- [Excerpts from a dataset]
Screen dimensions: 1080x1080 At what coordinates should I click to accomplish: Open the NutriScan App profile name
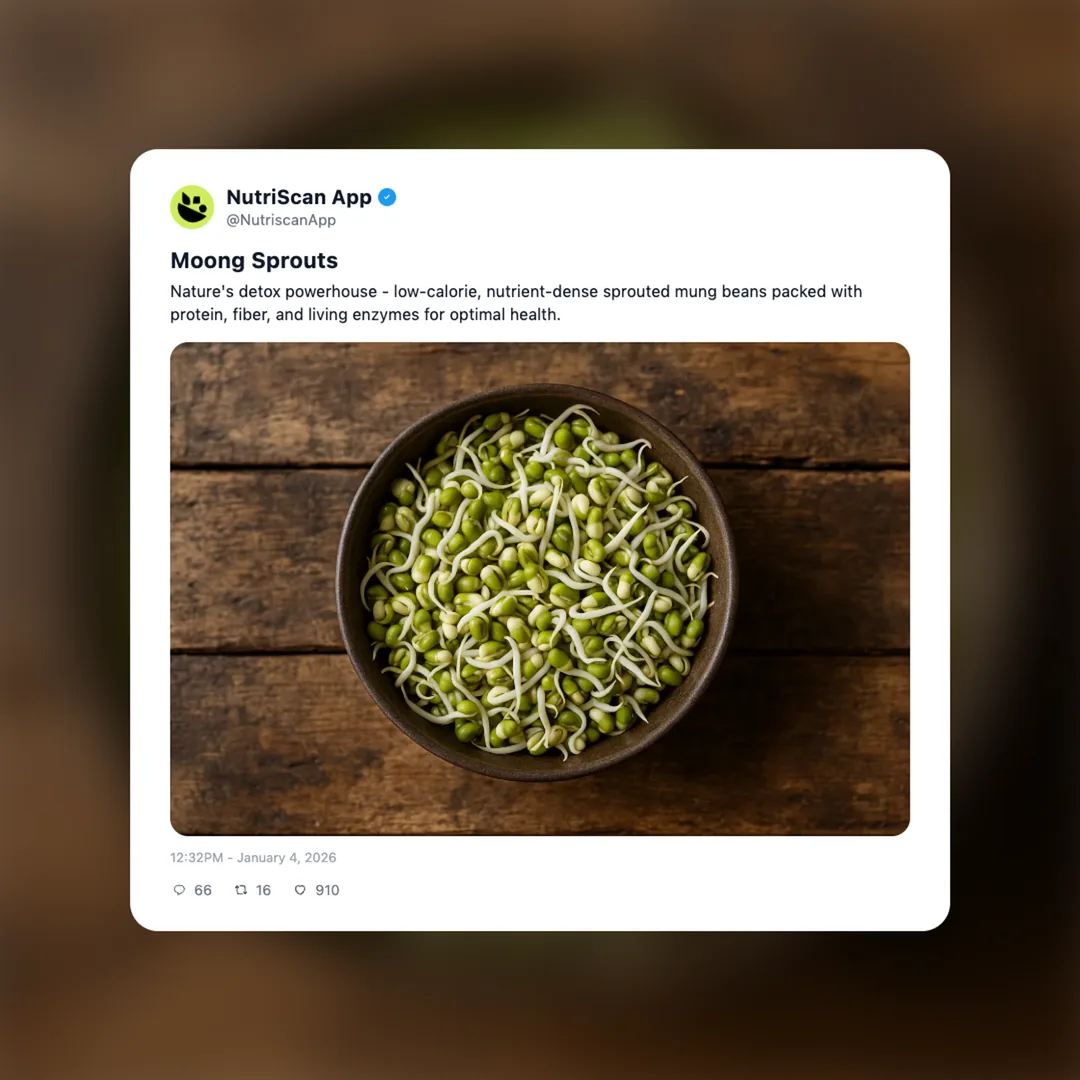pyautogui.click(x=299, y=197)
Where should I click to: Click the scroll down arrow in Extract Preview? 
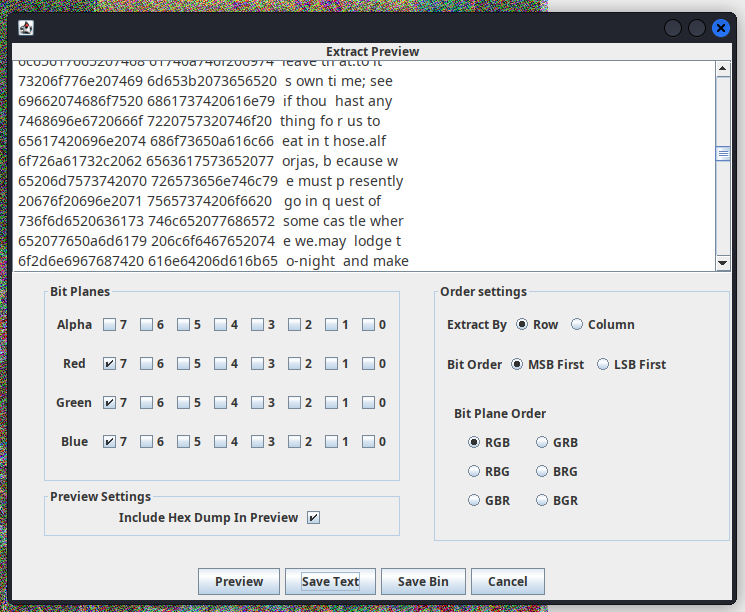tap(723, 262)
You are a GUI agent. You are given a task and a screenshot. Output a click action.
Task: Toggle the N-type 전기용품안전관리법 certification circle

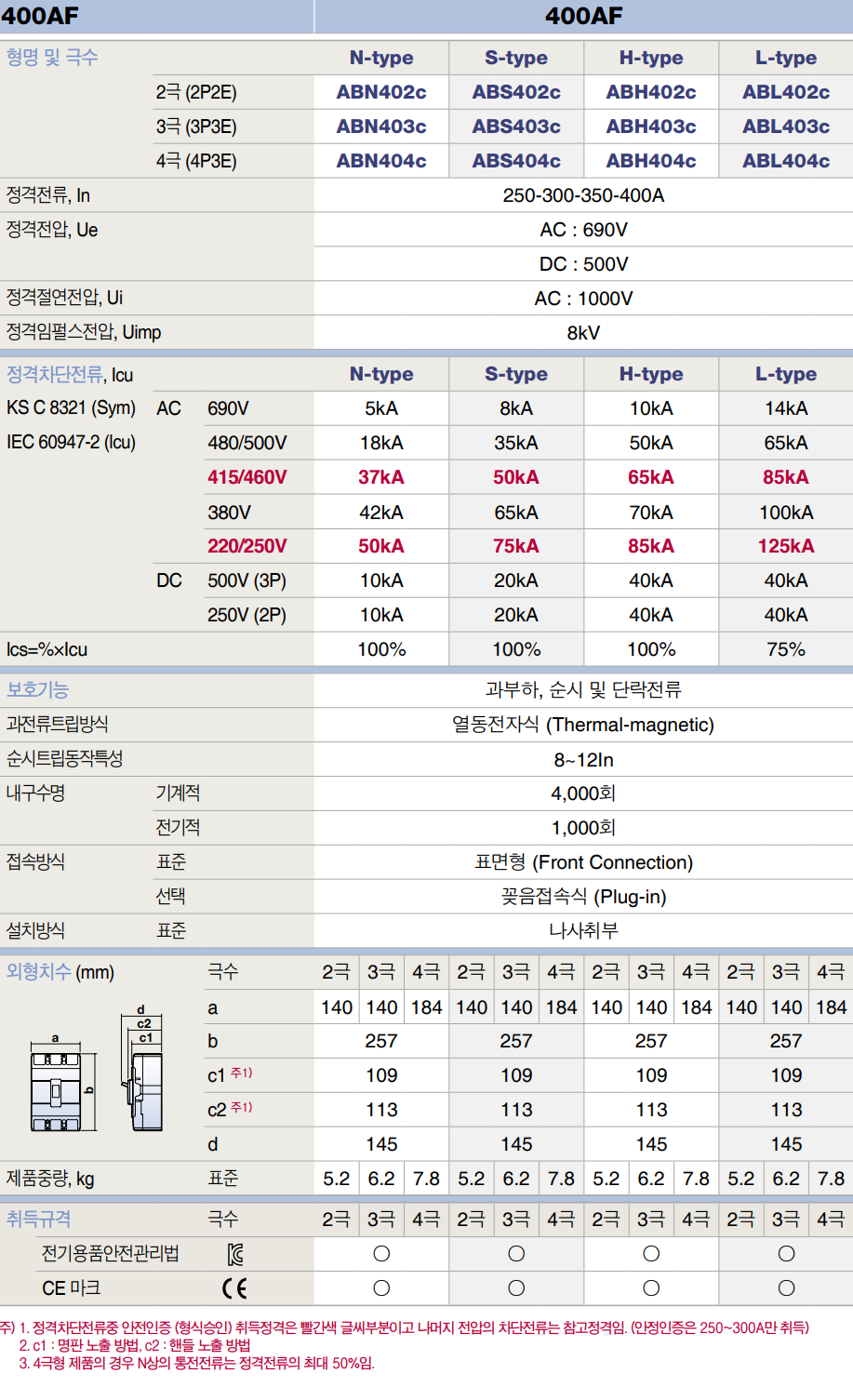tap(380, 1253)
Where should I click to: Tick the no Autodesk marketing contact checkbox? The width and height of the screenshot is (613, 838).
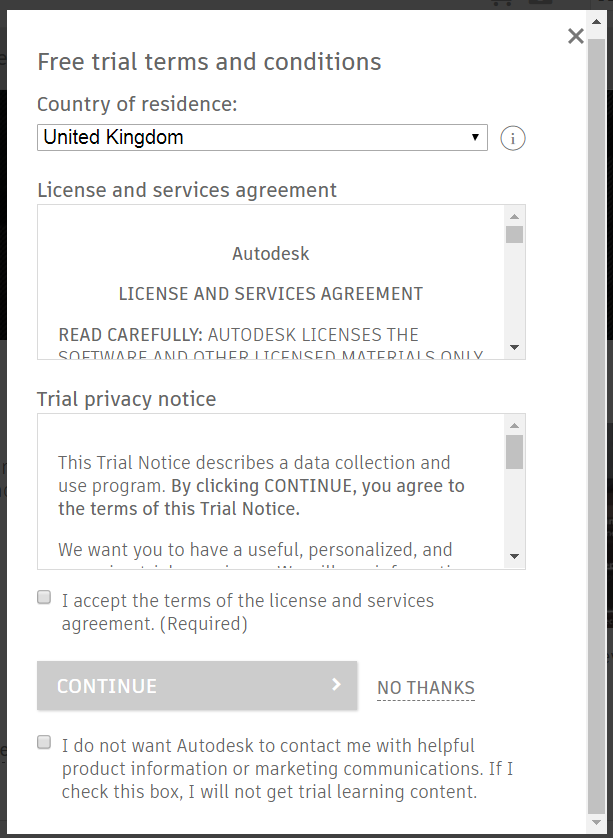point(44,742)
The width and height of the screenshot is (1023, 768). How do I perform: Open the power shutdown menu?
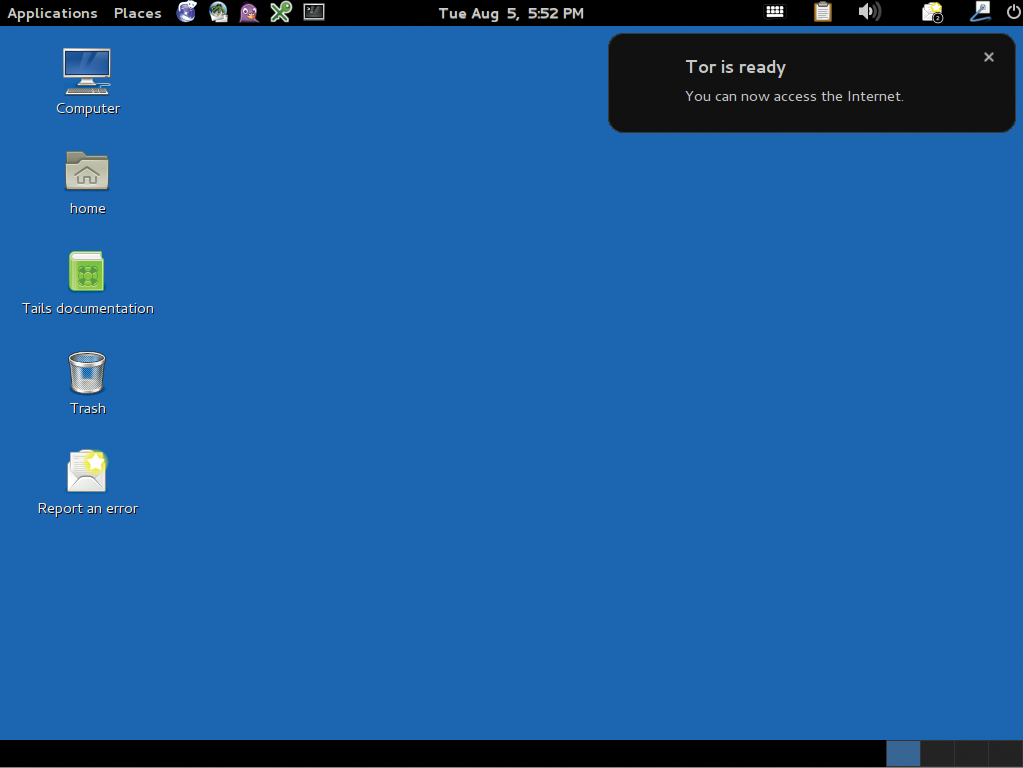1011,12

- [Activity] A word-for-word repeat of the lines from the line with "You are a GUI" to the last line of the data, both ends included and pictures left out, is all that should appear.

- [Solution to this problem]
You are a GUI agent. You are given a task and a screenshot. Output a click action.
Task: Toggle the N-type 전기용품안전관리법 certification circle

tap(380, 1253)
Where should I click to: Tick the no Autodesk marketing contact checkbox? The width and height of the screenshot is (613, 838).
point(44,742)
The width and height of the screenshot is (1023, 768). How do I perform: Open the power shutdown menu?
1011,12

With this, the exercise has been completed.